In contrast, recombinant protein vaccines require multiple doses to achieve consistently high antibody titers: five doses of P. yoelii MSP119 in Freund’s adjuvant are required for high and protective antibody titres [24] and three doses of RTS,S are

required to achieve optimal titres in humans [47]. Although www.selleckchem.com/products/fg-4592.html some mice receiving P–P in this study achieved high antibody titers, there was considerable variation within this regime. Once responses were primed by adenovirus, protein appeared to be the optimal platform for boosting antibody responses with antibody titers after A–P exceeding those following A–M. Three-component regimes could also achieve simultaneous antibody and antigen-specific CD8+ T cell responses which equalled both antibody induction by adenovirus–protein and CD8+ T cell induction by A–M—hitherto

the best regimes available. This pattern remained unchanged at time points up to 138 days after the final vaccination. Virus like particles (VLPs) are a fourth clinically relevant vaccine platform, noted for their ability to induce strong antibody responses. Adenovirus–MVA–VLP combinations may have potential to improve further upon the antibody results achieved here, while maintaining or enhancing viral-vector induced CD4+ and CD8+ T cell responses. In the absence of a vaccine which protects humans against blood-stage P. falciparum, INK 128 supplier it is not yet fully understood which attributes of an antibody

response are protective. In animal challenge models the induction of high antibody concentrations seems to be the Resminostat inhibitors principal predictor of MSP1 and AMA1 vaccine-mediated protection [48] and [49]. Most published work in the field simply uses ELISA titer as a quantitative readout of antibody induction. There are a further four quantitative properties of the vaccine-induced antibody response which we believe to be of interest: isotype balance; antibody avidity; rate of decline of ELISA titer; and recall response to re-exposure to antigen. The current results demonstrate significant differences between the viral vectored PfMSP1-based vaccines and the protein-adjuvant PfMSP119 vaccine in some of these attributes. These may be due to differences between viral vector and recombinant protein delivery platforms or differences in the processing and inherent antigenicity of the differently sized antigens. There are conflicting data regarding the importance of Fc-dependent functions of Th1-type cytophilic antibody subclasses (human IgG1 and IgG3; murine IgG2a and IgG2b) in protection against blood-stage malaria, and the impact of Th1 cytokines and IgG isotype on protective efficacy [50], [51], [52] and [53].

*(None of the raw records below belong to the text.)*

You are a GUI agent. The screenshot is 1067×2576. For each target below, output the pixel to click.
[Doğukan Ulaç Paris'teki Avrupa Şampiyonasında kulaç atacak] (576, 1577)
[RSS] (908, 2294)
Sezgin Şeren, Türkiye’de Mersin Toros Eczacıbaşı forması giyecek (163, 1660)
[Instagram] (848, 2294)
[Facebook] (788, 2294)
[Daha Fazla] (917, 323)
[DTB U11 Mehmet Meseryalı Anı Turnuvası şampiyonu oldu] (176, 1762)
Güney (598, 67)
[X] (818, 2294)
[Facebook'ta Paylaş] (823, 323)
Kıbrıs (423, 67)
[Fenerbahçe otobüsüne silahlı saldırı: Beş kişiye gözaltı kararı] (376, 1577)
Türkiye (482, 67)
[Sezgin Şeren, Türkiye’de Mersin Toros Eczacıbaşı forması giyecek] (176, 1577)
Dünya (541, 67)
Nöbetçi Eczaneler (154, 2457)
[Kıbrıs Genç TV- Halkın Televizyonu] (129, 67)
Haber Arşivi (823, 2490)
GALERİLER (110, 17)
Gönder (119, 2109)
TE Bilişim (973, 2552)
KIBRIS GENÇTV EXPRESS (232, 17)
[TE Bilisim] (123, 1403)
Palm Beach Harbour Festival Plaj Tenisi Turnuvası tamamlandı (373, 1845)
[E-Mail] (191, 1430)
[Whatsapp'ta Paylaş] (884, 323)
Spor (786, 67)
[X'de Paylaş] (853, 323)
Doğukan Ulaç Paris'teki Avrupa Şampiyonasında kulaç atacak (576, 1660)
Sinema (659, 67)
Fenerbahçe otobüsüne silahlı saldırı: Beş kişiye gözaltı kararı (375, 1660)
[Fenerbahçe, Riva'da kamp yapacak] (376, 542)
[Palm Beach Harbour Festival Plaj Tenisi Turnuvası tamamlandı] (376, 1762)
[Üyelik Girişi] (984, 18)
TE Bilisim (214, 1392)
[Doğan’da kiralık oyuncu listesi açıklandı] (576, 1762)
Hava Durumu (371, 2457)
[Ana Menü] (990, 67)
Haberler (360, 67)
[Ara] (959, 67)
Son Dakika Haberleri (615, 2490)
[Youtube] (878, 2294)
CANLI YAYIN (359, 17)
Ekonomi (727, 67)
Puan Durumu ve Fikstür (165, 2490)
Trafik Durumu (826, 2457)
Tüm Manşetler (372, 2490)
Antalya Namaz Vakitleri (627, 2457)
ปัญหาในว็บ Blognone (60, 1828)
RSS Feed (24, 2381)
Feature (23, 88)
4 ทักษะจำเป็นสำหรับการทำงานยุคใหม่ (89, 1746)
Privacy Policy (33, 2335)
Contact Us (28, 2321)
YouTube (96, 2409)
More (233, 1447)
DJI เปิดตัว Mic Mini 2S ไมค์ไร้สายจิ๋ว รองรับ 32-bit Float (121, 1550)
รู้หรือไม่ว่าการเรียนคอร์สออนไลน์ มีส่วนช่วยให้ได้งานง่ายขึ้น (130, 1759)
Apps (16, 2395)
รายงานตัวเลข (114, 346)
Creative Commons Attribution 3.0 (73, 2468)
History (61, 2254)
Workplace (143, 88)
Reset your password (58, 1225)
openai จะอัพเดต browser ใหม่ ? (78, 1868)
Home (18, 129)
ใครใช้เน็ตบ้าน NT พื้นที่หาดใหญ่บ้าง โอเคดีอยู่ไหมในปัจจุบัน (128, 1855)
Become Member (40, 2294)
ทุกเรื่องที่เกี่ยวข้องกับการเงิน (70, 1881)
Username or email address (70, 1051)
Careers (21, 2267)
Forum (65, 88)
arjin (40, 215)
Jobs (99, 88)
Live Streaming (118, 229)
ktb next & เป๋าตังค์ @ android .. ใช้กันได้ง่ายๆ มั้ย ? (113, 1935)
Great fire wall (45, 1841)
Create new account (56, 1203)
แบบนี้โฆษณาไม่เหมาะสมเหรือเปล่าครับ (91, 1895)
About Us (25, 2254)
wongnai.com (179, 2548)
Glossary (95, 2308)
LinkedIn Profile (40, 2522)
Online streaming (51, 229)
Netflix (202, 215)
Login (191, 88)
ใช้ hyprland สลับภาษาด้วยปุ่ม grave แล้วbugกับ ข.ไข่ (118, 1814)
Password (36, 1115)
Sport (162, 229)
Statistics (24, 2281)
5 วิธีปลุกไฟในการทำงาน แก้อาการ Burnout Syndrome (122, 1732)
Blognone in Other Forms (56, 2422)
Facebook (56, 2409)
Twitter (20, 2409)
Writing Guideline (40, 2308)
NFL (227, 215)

A representative example from one donor is shown in Fig. 2A. Individual tetanus (T) and diphtheria (D) peptides showed limited Selleck NVP-BKM120 induction of CD4 + CD45RAlowCD62L+ cells expressing IFN-γ compared to a non-stimulated (NS) control (0.04% and 0.08% vs. 0.01% respectively). The chimeric peptide with no cleavage site (TD) and the peptide with the kvsvr cathepsin cleavage site (TkD) showed slightly more cells expressing IFN-γ (0.32%). However the peptide with the pmglp cathespsin cleavage site (TpD) induced a superior response (1.28%), 4-fold higher than the chimeric peptide with

no cleavage site. We went on to analyze PBMC from 20 donors (Fig. 2B) and found that we could not detect a specific response in most cases using either individual T (2/20 donors) or D (7/20 donors)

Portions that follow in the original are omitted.